→ Instructions
(1) Reproduce the stretch of the passage on credit invisibility from "In 2015, CFPB" through "widowed or divorced.", word for word.
(2) Pick up the passage on credit invisibility where it ends and continue writing it.

→ Text to read
• • • • • • •

In 2015, CFPB estimated that 11 percent of adults in the United States, or about 26 million people, are credit invisible with no credit history at one of the three nationwide credit reporting companies. Traditionally, a credit history reflects whether payments are made on time, what debt a consumer owes, and whether they have a debt or bill in collection. Lenders use a consumer’s credit history to decide whether to extend credit and how much the credit will cost. Without a sufficient credit history, consumers face barriers to accessing credit or higher costs. This issue disproportionately impacts consumers who are African American or Hispanic, and people who live in low-income neighborhoods. It can also impact some recent immigrants, young people just getting started, and people who are recently widowed or divorced.

Today’s study looked at how consumers first establish credit history by reviewing de-identified credit records of more than one million consumers who became credit visible. It examined when consumers transition out of credit invisibility and the means by which they do so. The study found that almost 80 percent of transitions occur before age 25 and that credit cards are the most common way consumers establish credit. The study also found that the way consumers establish credit history – taking out a credit card, relying on a co-borrower, or having negative records – can differ greatly based on economic background. Specific findings in today’s report include:

  • Consumers in lower-income areas are 240 percent more likely to become credit visible due to negative records: Overall, roughly 15 percent of consumers establish a credit history by non-loans such as a debt in collection or a public record. Almost 90 percent of these non-loan experiences convey uniformly negative information about the consumer’s creditworthiness. Consumers in lower-income neighborhoods are 240 percent more likely than those in higher-income areas to become credit visible due to negative records. The study found that 27.1 percent of consumers in lower-income neighborhoods establish credit history with non-loan records versus only 7.9 percent of consumers in higher-income neighborhoods.

• • • • • • •

→ Extracted material
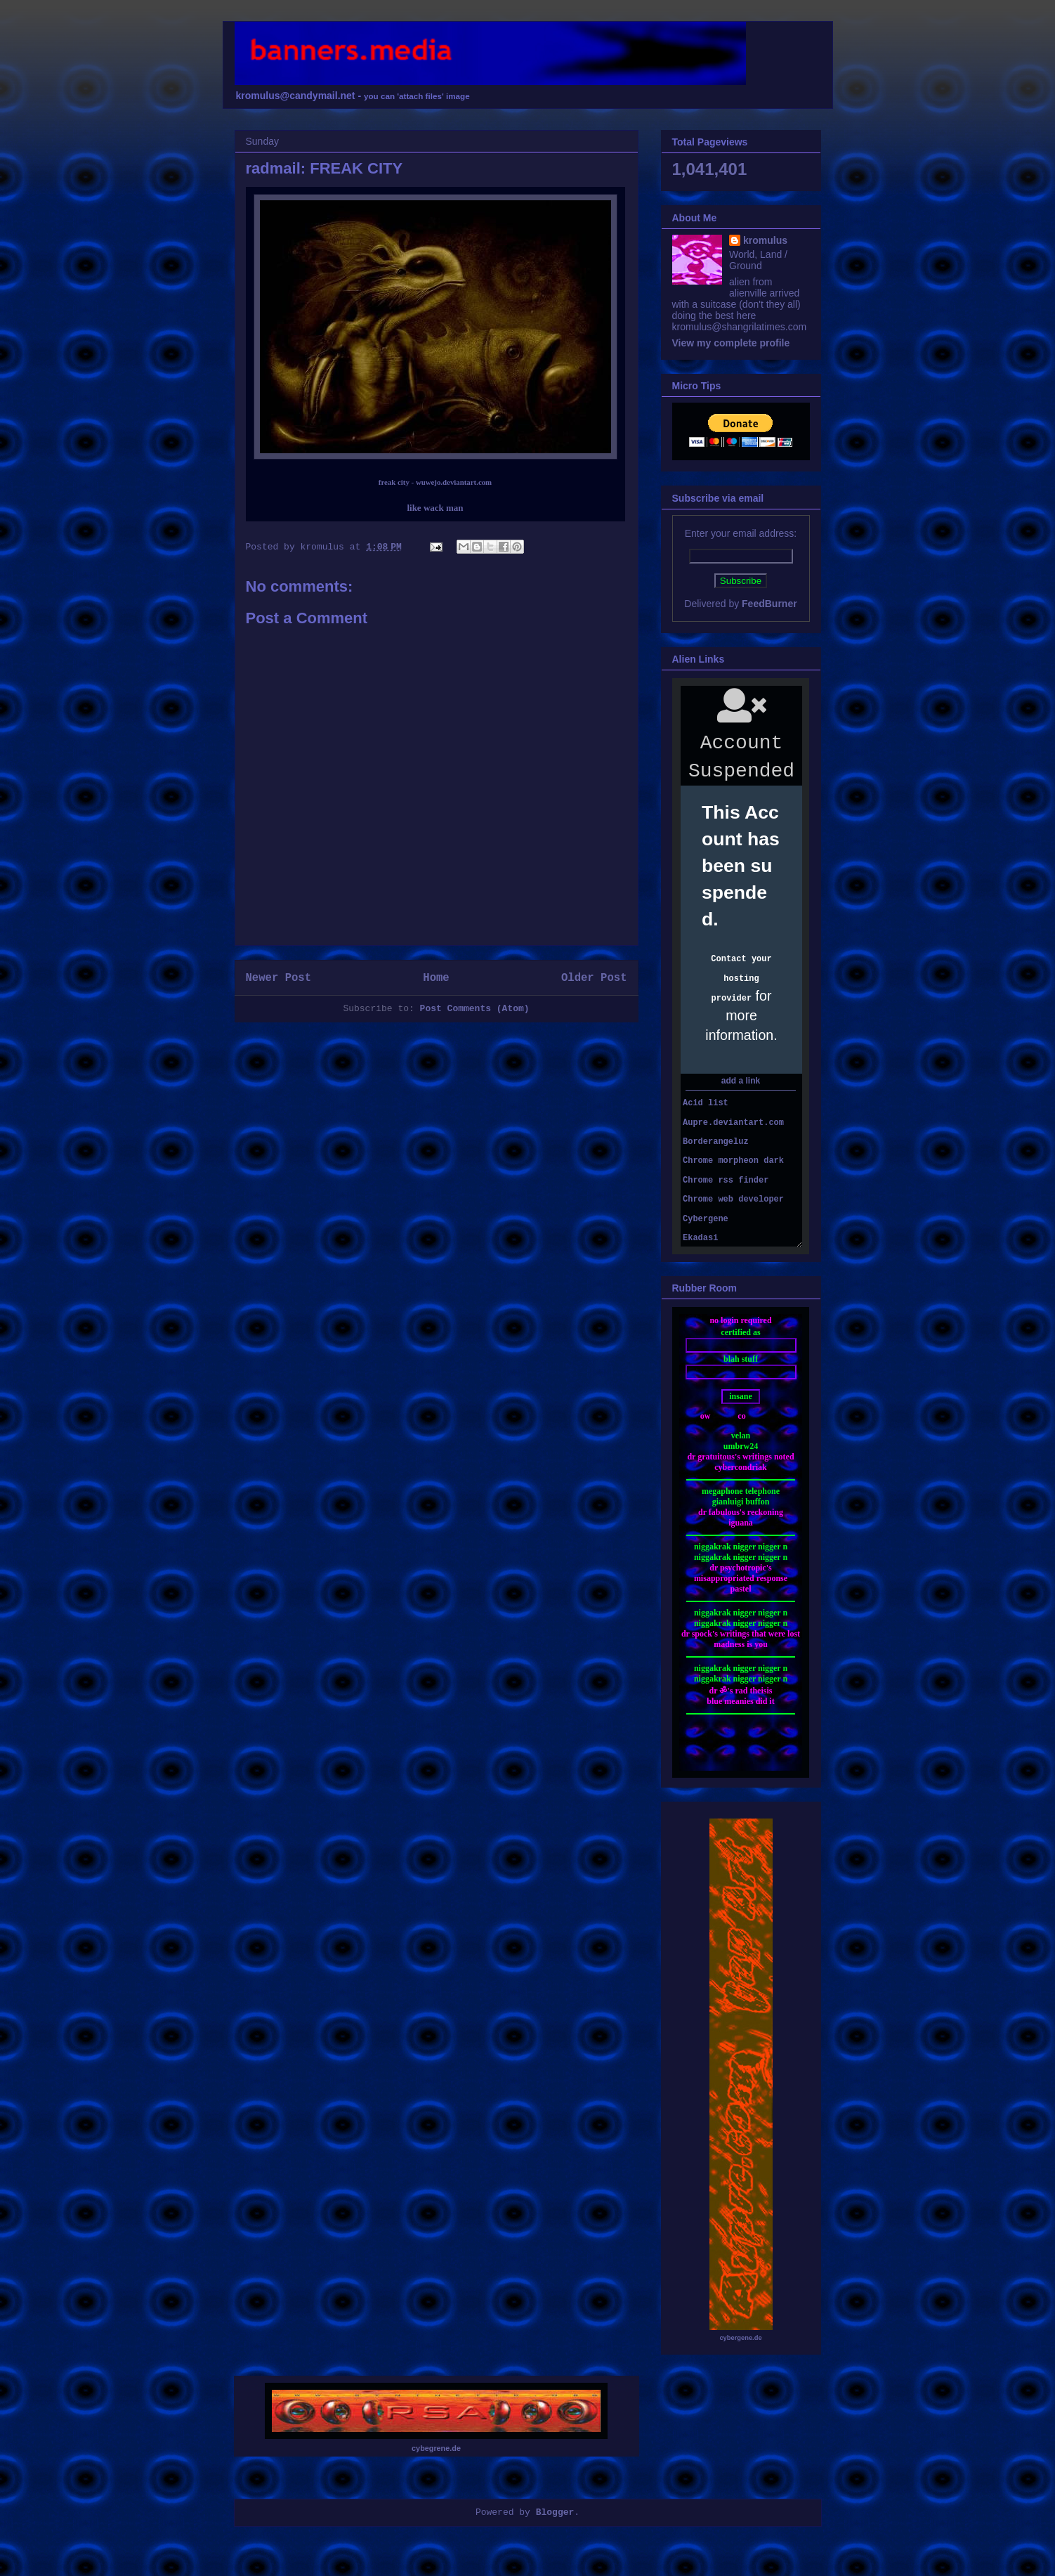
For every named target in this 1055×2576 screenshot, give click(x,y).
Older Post (594, 978)
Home (436, 978)
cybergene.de (740, 2337)
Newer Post (279, 978)
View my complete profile (731, 343)
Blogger (555, 2512)
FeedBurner (769, 603)
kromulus (765, 240)
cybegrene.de (436, 2448)
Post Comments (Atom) (475, 1008)
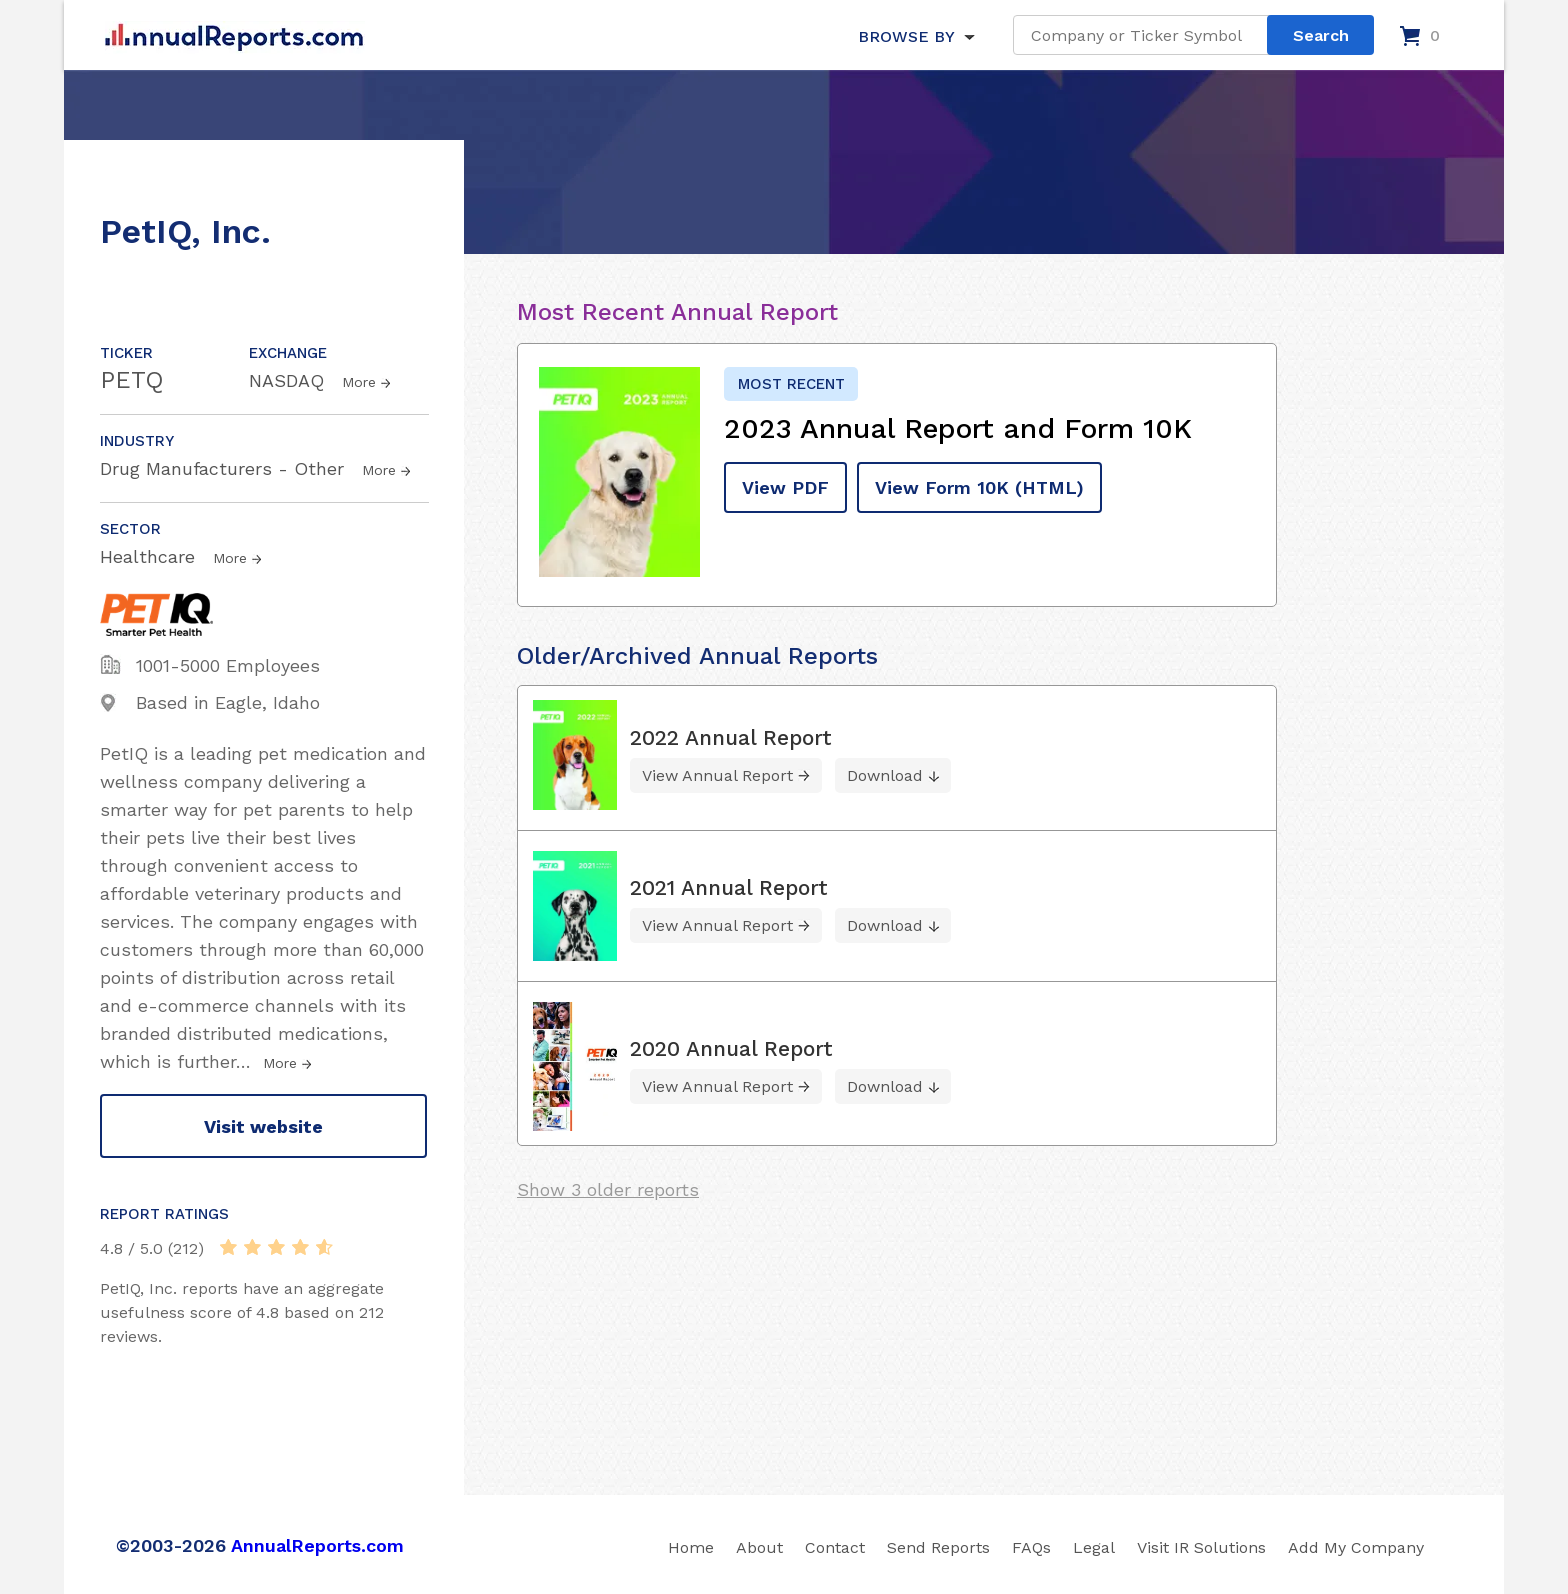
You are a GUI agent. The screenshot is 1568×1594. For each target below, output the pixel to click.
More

• • • • • • •

→ The responses
(1)
In 2015, CFPB estimated that 11 percent of adults in the United States, or about 26 million people, are credit invisible with no credit history at one of the three nationwide credit reporting companies. Traditionally, a credit history reflects whether payments are made on time, what debt a consumer owes, and whether they have a debt or bill in collection. Lenders use a consumer’s credit history to decide whether to extend credit and how much the credit will cost. Without a sufficient credit history, consumers face barriers to accessing credit or higher costs. This issue disproportionately impacts consumers who are African American or Hispanic, and people who live in low-income neighborhoods. It can also impact some recent immigrants, young people just getting started, and people who are recently widowed or divorced.

(2)
  • Consumers in higher-income areas are 30 percent more likely to become credit visible by using a credit card: The study found that credit cards are the most common way that consumers establish their credit, with roughly 38 percent of consumers becoming credit visible with a credit card. However, consumers in higher-income neighborhoods are 30 percent more likely than those in lower-income areas to use a credit card to become credit visible. The study found that 44 percent of consumers in higher-income areas establish a credit history with a credit card versus 34 percent of consumers in lower-income areas.
  • Consumers in higher-income areas are 100 percent more likely to become credit visible by relying on someone else: Overall, roughly 15 percent of consumers established a credit history by relying on co-borrowers and another 9.6 percent of consumers did so when they became an authorized user on someone else’s credit account. Consumers in higher-income areas are 100 percent more likely than those in lower-income areas to rely on someone else to establish their credit. The study found that 30 percent of consumers in higher-income areas establish credit through a co-borrower or by becoming an authorized user versus only 14.9 percent of consumers in lower-income areas.
  • Percentage of consumers who became credit visible due to student loans more than doubled in last 10 years: The number of credit records established through student loans has grown rapidly in the last 10 years among consumers under 25. The portion of consumers who used a student loan to establish credit visibility more than doubled from around 10 percent in 2006 to more than 26 percent in 2016.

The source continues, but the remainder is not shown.